Outstanding Director Equity (Laura J. Schumacher, 12/31/2024)CountSource
Restricted Stock Outstanding1,050 shares
Options Outstanding23,990 options

Other Directorships & Interlocks

CompanyRelationship to GDBoard’s Independence Assessment
CrowdStrike Holdings, Inc.Schumacher serves as director The Board considered directors’ roles at companies to which GD sells/purchases in ordinary course and related person transactions; all relationships in 2024 fell below thresholds (greater of $1 million or 2% of the other company’s revenue) and were deemed immaterial .

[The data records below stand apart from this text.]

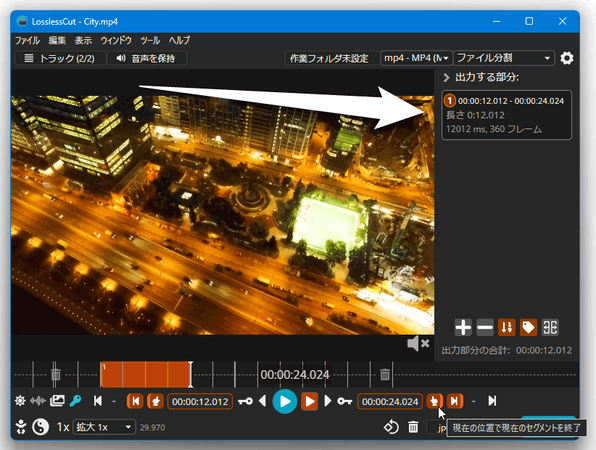The image size is (596, 450).
Task: Open the ファイル分割 mode dropdown
Action: [504, 58]
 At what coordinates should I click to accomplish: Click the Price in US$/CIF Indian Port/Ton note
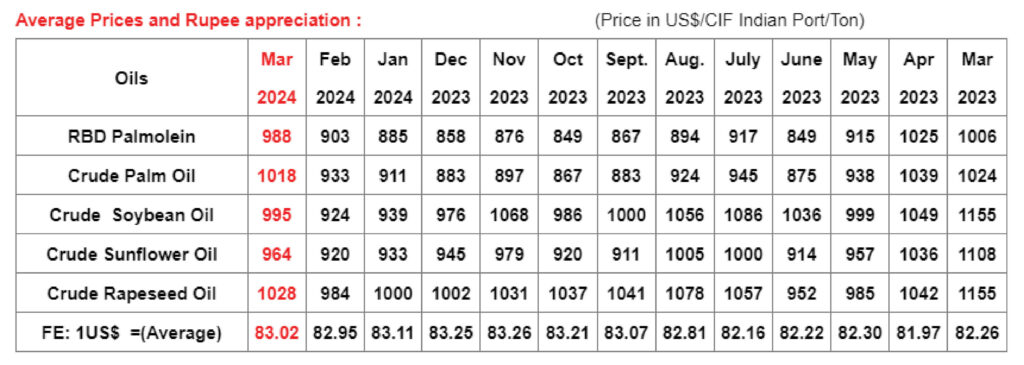click(729, 21)
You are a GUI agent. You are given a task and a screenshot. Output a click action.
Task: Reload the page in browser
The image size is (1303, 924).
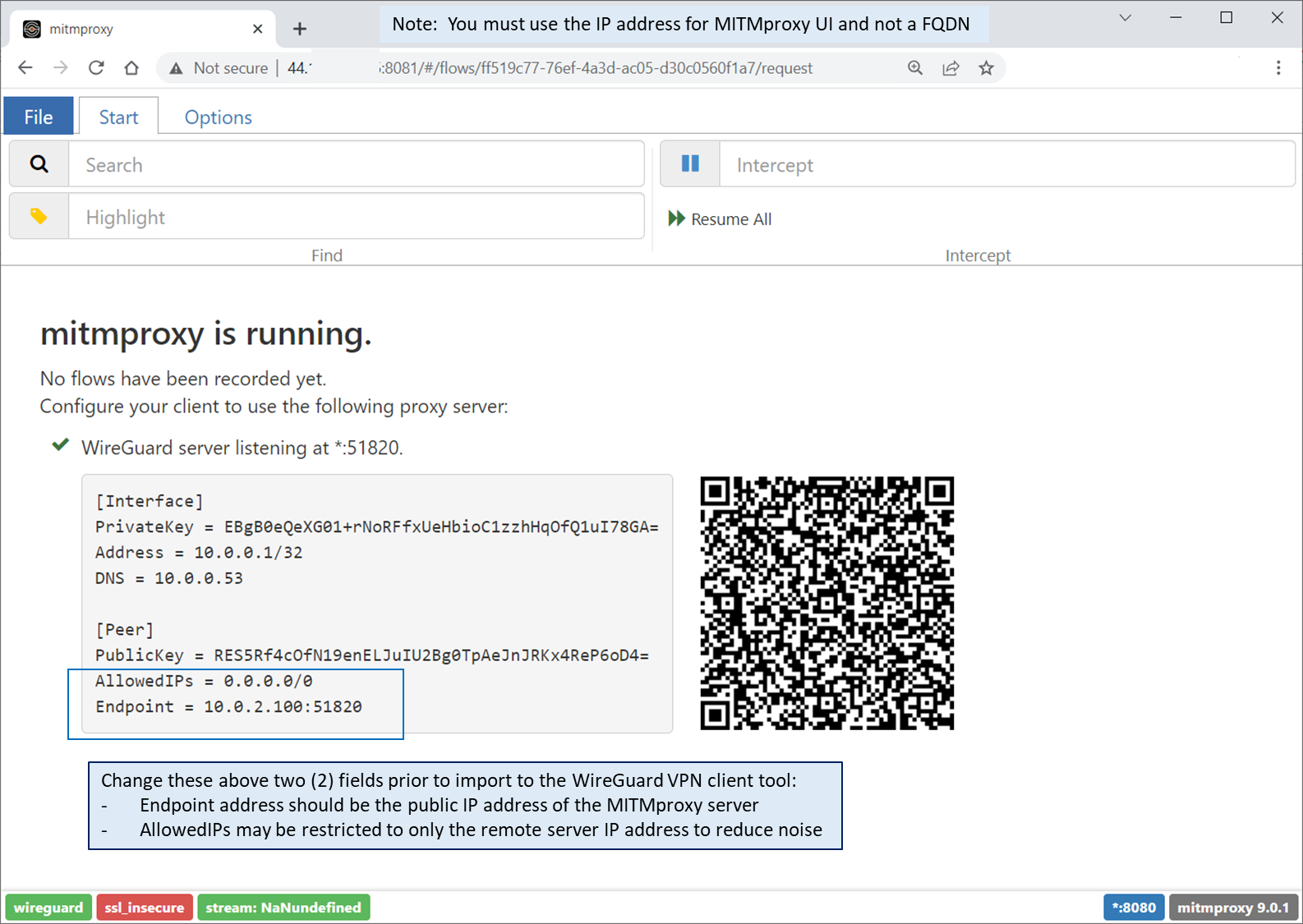(x=96, y=68)
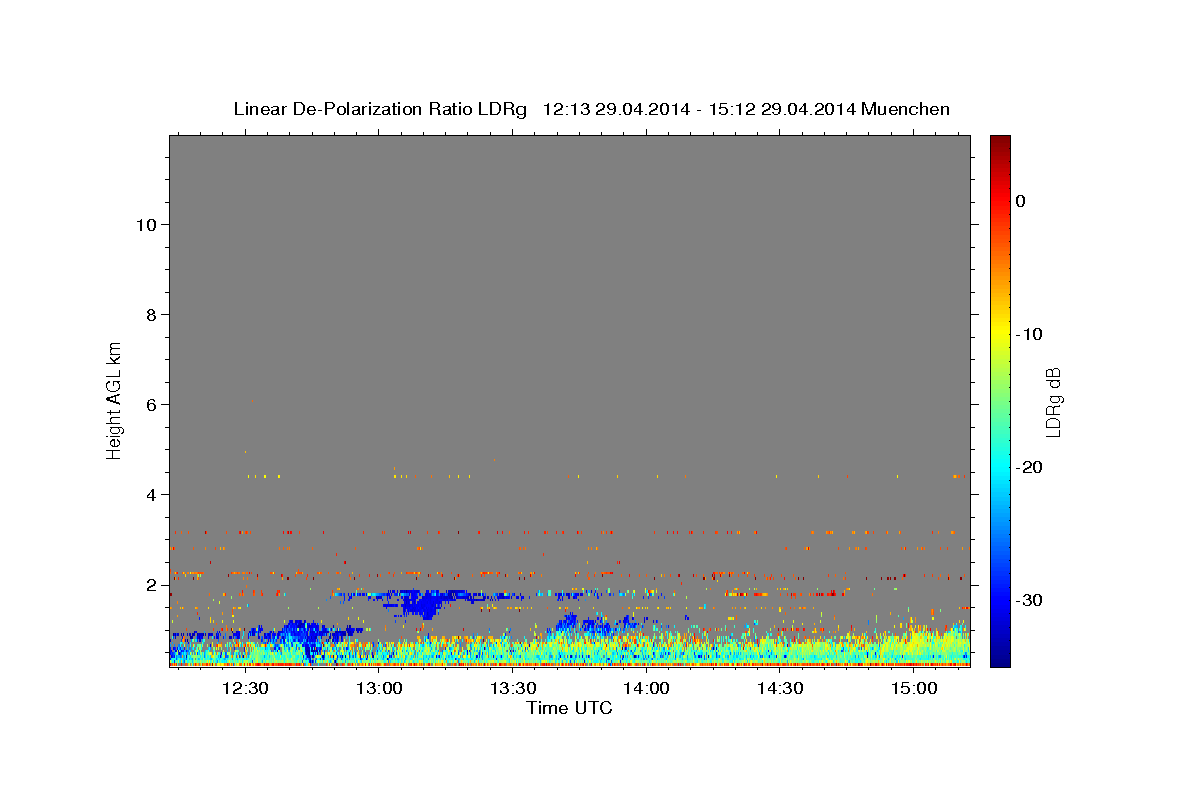
Task: Click the 14:30 time axis label
Action: coord(780,689)
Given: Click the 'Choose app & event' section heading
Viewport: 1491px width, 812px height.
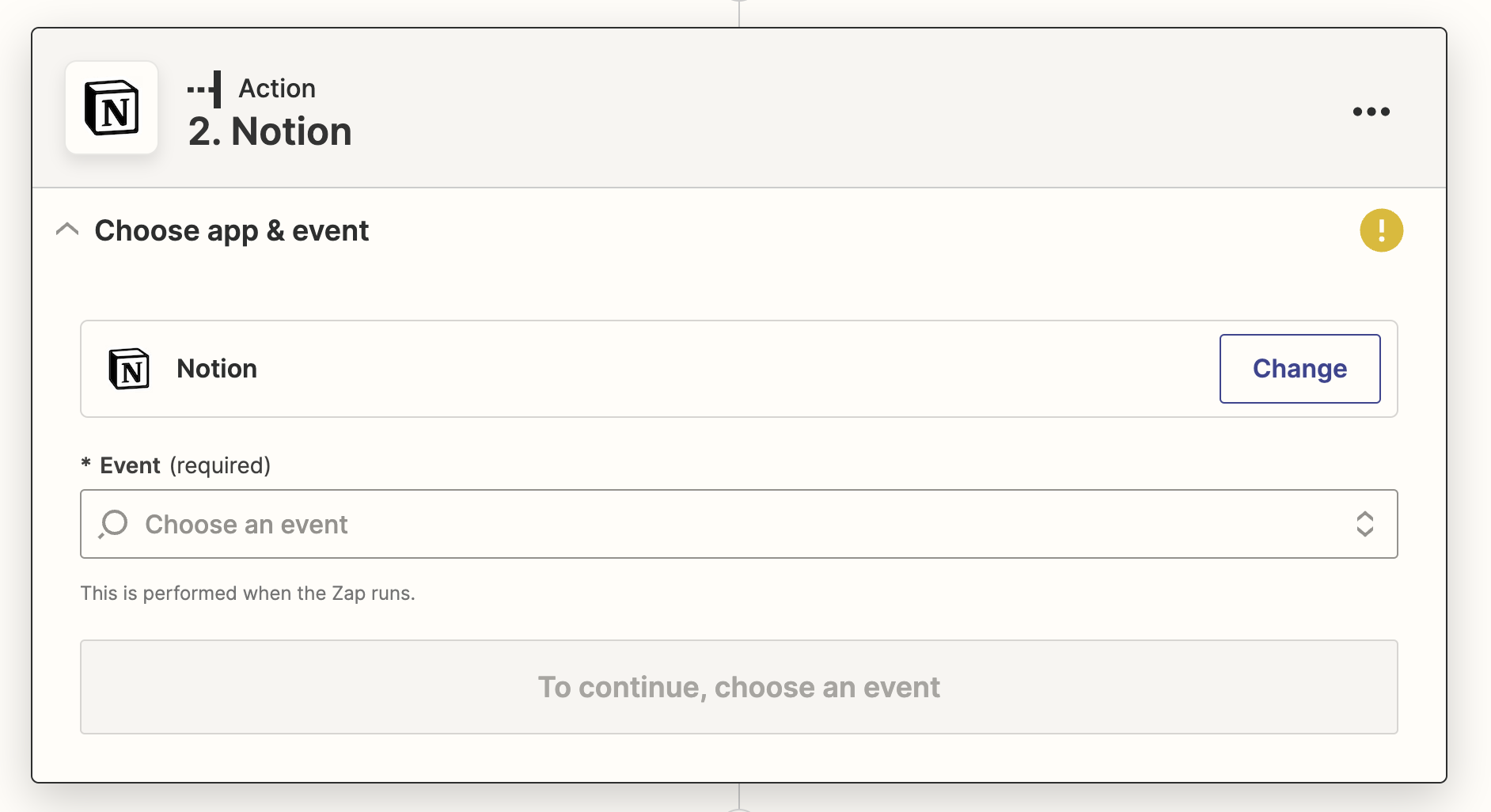Looking at the screenshot, I should coord(231,230).
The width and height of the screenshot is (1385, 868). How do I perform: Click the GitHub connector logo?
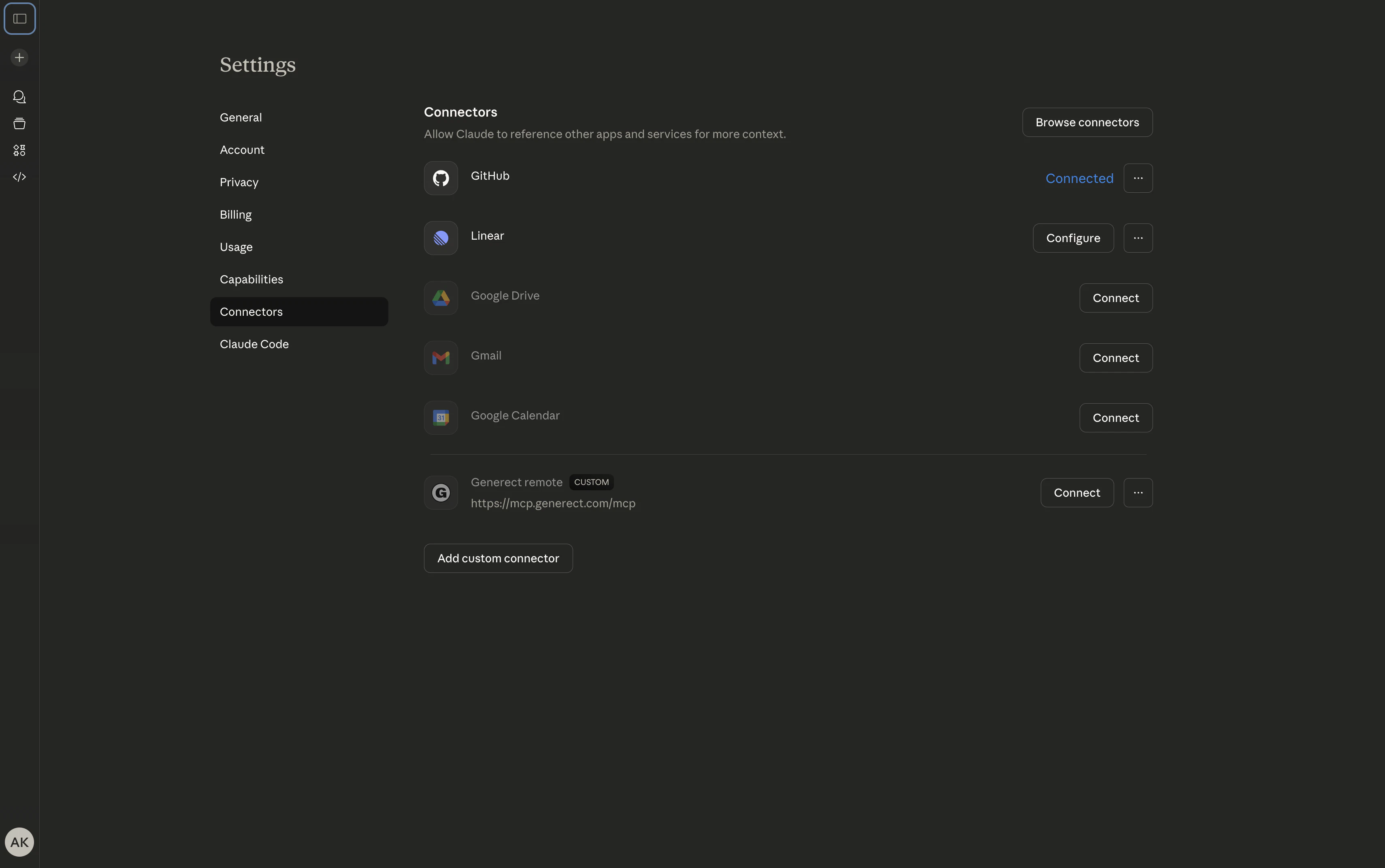pyautogui.click(x=441, y=178)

Expertise & Qualifications

  • Legal, regulatory, and governance expertise from chief legal roles at AbbVie and Abbott; deep risk management knowledge for public companies .
  • Led complex corporate transactions, including AbbVie’s separation from Abbott Laboratories (demerger execution experience) .
  • Strategic insight into highly regulated industries; contributes to board oversight on legal/regulatory risks and corporate governance .

Equity Ownership

Beneficial Ownership (as of March 12, 2025)SharesOptions Exercisable within 60 DaysPercent of ClassTotal
Laura J. Schumacher11,424 19,130 <1% 30,554
  • Director stock ownership guidelines: Non-management directors are expected to own GD shares valued at least 5× their annual retainer; unvested restricted stock and options do not count; must retain shares until guideline met .
  • Anti-hedging/anti-pledging policies apply to directors .

Governance Assessment

  • Strengths: Independent Lead Director with robust authorities; strong committee leadership (Compensation Chair) and governance experience . Board-level attendance and engagement metrics are strong (99.6% average; executive sessions after every meeting) . Ownership alignment via strict director guidelines and prohibition on hedging/pledging . Overboarding limits and retirement policies reduce capacity and entrenchment risks . Independence affirmed with immaterial relationships per explicit thresholds .
  • Compensation Committee effectiveness: Committee membership (Schumacher as Chair; deLeon; Nye; Steel) disclosed; uses independent consultant (FW Cook); independence reviewed with no conflicts; oversight of pay-for-performance metrics (EPS, FCF, operating margin, ROIC, rTSR) and succession planning .
  • Shareholder signals: 2024 say‑on‑pay support was 95.7%, indicating strong investor confidence in compensation governance .
  • Potential risk considerations: Service on other boards monitored under GD’s capacity policy; Board annually reviews independence with transactions kept below quantitative thresholds; no hedging/pledging and strong ownership guidelines mitigate misalignment risks .
  • RED FLAGS: None identified in proxy for Schumacher—no related-party transactions, independence affirmed, and strong attendance metrics at board level .

Insider Trades

  • Attempted to retrieve recent Form 4 transactions and current ownership via the insider-trades skill for “Laura Schumacher” at GD for 2024–2025; request returned 401 Unauthorized from the proxy API, so no incremental Form 4 data could be incorporated beyond proxy disclosures. We proceeded using the proxy’s Security Ownership table for beneficial holdings [insider-trades SKILL; tool run error].